→ EXERCISE INPUTS:
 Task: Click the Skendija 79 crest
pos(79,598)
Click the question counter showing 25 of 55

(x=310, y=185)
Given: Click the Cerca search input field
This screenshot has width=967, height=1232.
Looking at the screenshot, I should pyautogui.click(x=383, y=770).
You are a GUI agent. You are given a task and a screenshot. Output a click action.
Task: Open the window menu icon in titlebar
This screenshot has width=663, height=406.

--

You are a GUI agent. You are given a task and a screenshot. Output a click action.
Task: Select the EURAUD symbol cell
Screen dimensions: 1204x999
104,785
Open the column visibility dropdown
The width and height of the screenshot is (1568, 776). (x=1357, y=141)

--

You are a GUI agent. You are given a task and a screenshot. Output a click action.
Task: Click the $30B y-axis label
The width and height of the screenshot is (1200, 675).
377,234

→ INSTRUCTIONS TO FOLLOW: Taking the entries above, write out exactly the lines starting with the line containing "Task: Click the Skendija 79 crest" and going on through the line containing "This screenshot has width=663, height=406.", both included, and nothing else.

→ WRITTEN SOLUTION:
 Task: Click the Skendija 79 crest
pos(79,598)
Click the question counter showing 25 of 55

(x=310, y=185)
Given: Click the Cerca search input field
This screenshot has width=967, height=1232.
Looking at the screenshot, I should pyautogui.click(x=383, y=770).
You are a GUI agent. You are given a task and a screenshot. Output a click action.
Task: Open the window menu icon in titlebar
This screenshot has width=663, height=406.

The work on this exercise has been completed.